[START Dataset excerpts]

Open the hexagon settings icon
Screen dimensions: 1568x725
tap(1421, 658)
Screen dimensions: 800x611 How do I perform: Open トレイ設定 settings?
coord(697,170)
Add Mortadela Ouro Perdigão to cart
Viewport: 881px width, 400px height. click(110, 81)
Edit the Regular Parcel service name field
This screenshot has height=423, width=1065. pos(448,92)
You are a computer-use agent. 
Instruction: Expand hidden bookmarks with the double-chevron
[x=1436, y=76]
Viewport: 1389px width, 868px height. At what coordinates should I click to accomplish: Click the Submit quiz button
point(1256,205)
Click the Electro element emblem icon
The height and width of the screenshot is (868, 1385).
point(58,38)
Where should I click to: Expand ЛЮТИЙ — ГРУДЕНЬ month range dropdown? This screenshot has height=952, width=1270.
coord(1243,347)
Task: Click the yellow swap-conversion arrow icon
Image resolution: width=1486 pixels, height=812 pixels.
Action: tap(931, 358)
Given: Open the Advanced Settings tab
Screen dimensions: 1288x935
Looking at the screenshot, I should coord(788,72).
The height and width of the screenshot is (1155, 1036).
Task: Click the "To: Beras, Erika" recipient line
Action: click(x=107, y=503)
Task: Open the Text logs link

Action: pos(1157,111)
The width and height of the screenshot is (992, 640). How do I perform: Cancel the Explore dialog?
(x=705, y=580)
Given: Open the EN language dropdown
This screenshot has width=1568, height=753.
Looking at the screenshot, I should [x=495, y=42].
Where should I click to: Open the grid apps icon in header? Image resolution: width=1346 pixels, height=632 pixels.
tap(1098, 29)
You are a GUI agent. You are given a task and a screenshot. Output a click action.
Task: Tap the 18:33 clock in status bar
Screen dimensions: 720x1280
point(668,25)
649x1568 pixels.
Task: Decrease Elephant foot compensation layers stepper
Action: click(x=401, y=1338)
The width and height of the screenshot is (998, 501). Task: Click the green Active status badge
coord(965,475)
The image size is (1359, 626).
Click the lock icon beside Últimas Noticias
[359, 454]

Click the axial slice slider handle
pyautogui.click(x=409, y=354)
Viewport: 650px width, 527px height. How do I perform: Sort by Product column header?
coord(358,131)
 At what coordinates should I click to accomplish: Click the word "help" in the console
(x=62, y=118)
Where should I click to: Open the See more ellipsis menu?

[END Dataset excerpts]

| Problem requirements |
Copy out every item above word for word, keeping each line as it stands.

| The completed task |
Open the hexagon settings icon
Screen dimensions: 1568x725
tap(1421, 658)
Screen dimensions: 800x611 How do I perform: Open トレイ設定 settings?
coord(697,170)
Add Mortadela Ouro Perdigão to cart
Viewport: 881px width, 400px height. click(110, 81)
Edit the Regular Parcel service name field
This screenshot has height=423, width=1065. pos(448,92)
You are a computer-use agent. 
Instruction: Expand hidden bookmarks with the double-chevron
[x=1436, y=76]
Viewport: 1389px width, 868px height. At what coordinates should I click to accomplish: Click the Submit quiz button
point(1256,205)
Click the Electro element emblem icon
The height and width of the screenshot is (868, 1385).
point(58,38)
Where should I click to: Expand ЛЮТИЙ — ГРУДЕНЬ month range dropdown? This screenshot has height=952, width=1270.
coord(1243,347)
Task: Click the yellow swap-conversion arrow icon
Image resolution: width=1486 pixels, height=812 pixels.
Action: tap(931, 358)
Given: Open the Advanced Settings tab
Screen dimensions: 1288x935
Looking at the screenshot, I should coord(788,72).
The height and width of the screenshot is (1155, 1036).
Task: Click the "To: Beras, Erika" recipient line
Action: click(x=107, y=503)
Task: Open the Text logs link

Action: pos(1157,111)
The width and height of the screenshot is (992, 640). How do I perform: Cancel the Explore dialog?
(x=705, y=580)
Given: Open the EN language dropdown
This screenshot has width=1568, height=753.
Looking at the screenshot, I should [x=495, y=42].
Where should I click to: Open the grid apps icon in header? Image resolution: width=1346 pixels, height=632 pixels.
tap(1098, 29)
You are a GUI agent. You are given a task and a screenshot. Output a click action.
Task: Tap the 18:33 clock in status bar
Screen dimensions: 720x1280
point(668,25)
649x1568 pixels.
Task: Decrease Elephant foot compensation layers stepper
Action: click(x=401, y=1338)
The width and height of the screenshot is (998, 501). Task: Click the green Active status badge
coord(965,475)
The image size is (1359, 626).
Click the lock icon beside Últimas Noticias
[359, 454]

Click the axial slice slider handle
pyautogui.click(x=409, y=354)
Viewport: 650px width, 527px height. How do I perform: Sort by Product column header?
coord(358,131)
 At what coordinates should I click to accomplish: Click the word "help" in the console
(x=62, y=118)
Where should I click to: Open the See more ellipsis menu?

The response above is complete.